I have a set of RNA seq data with replicates of 2 for each condition. The library sizes range from 16970950 to 36720407 (shown below).

> DGEList$samples
    group lib.size norm.factors
A1     A   31271688            1
A2     A   36720407            1
B1     B   16970950            1
B2     B   23655334            1

When doing the differential gene expression analysis using edgeR, I set different filtering criteria using CPM to filter the data.

One is " keep <- rowSums(cpm(y)>0.01) >= 2". I got about 6000 DE genes, 3000 up-regulated genes and 3000 down-regulated genes.

Another is "keep <- rowSums(cpm(y)>1) >= 2". I got about 7000 DE genes, 2000 up-regulated genes and 5000 down-regulated genes. Other parameters are all the same.

With both criteria, the marker genes we are sure to be differentially expressed are all differentially expressed. It seems both criteria are good according to our marker genes.

Why the filtering criteria have so much influence on the number of differentially expressed genes?

What is a better value to filter the RNA-seq count data with count-per-million (CPM) in edgeR?

What factors should be taken into consideration when we choose the  filtering criteria?

Well, I don't agree with the premise of your question.

The results show that you made a huge (100-fold, from 1 to 0.01) change to the filtering cutoff, but the number of DE genes changed by only 10-15%. So the real question is, why do your results hardly change at all, even when you make such a dramatic change to the filtering?

Is there any reason why you wouldn't follow the advice of the edgeR User's Guide? The guide advises you to choose the cpm cutoff so that it corresponds to about 10-15 reads. You could also read the advice on filtering in this article:

   https://f1000research.com/articles/5-1438

For your data, a filter like

   keep <- rowSums( cpm(y) > 0.5 ) >=2

would make sense.

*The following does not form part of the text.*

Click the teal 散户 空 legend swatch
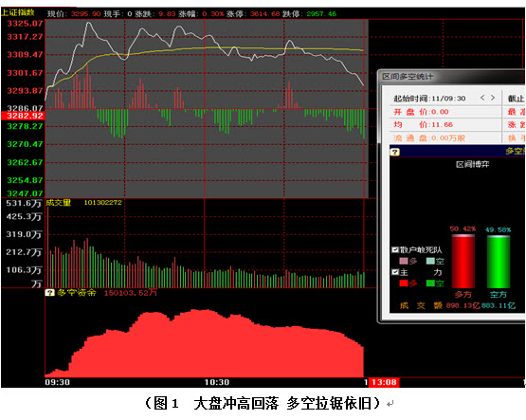(430, 261)
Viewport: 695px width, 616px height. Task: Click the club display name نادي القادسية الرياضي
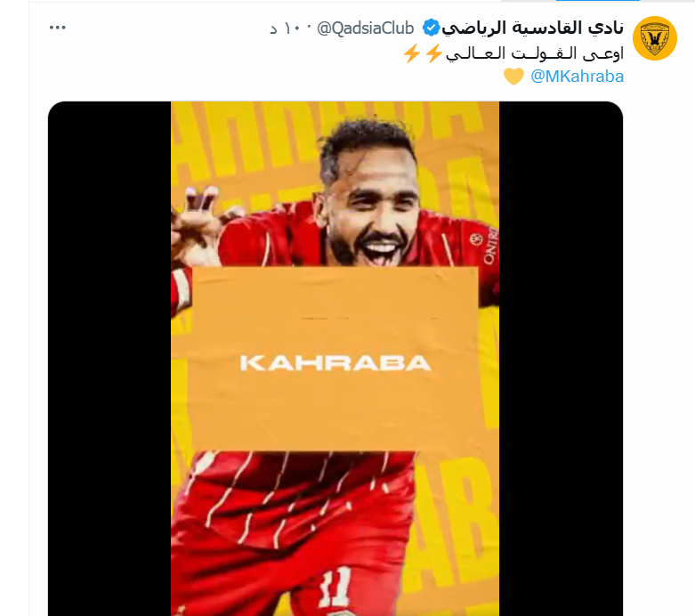coord(533,28)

Your library sizes are about 20million, so CPM=0.5 corresponds to 10 reads.

You can see however that the exact choice of filtering cutoff is not terribly important. You have already tried one filter that is much too strong and one that is much too weak, without doing too much harm either way.

My method of choice is to look at the average logCPM distribution of all genes in the data set. Typically you will see a bimodal distribution, with one mode representing expressed genes and the other representing unexpressed genes. You should choose a threshold between the two modes. You can see an example here: https://darwinawardwinner.github.io/resume/examples/Salomon/CD4/reports/RNA-seq/salmon_hg38.analysisSet_ensembl.85-exploration.html (Look at the Normalization & Filtering section.)

The choice of filter threshold affects the number of genes that are tested for differential expression, and this has multiple downstream effects in the pipeline, any of which could affect the results. The most obvious effect is that testing fewer genes reduces the severity of the multiple testing correction, potentially allowing for detection of more differentially expressed genes. Filtering can also affect calculation of the normalization factors and dispersion trend. However, the fact that changing the filter threshold drastically changes the balance of up- and down-regulated genes is cause for concern, and you should double check your normalization and MA plots to make sure nothing has gone wrong.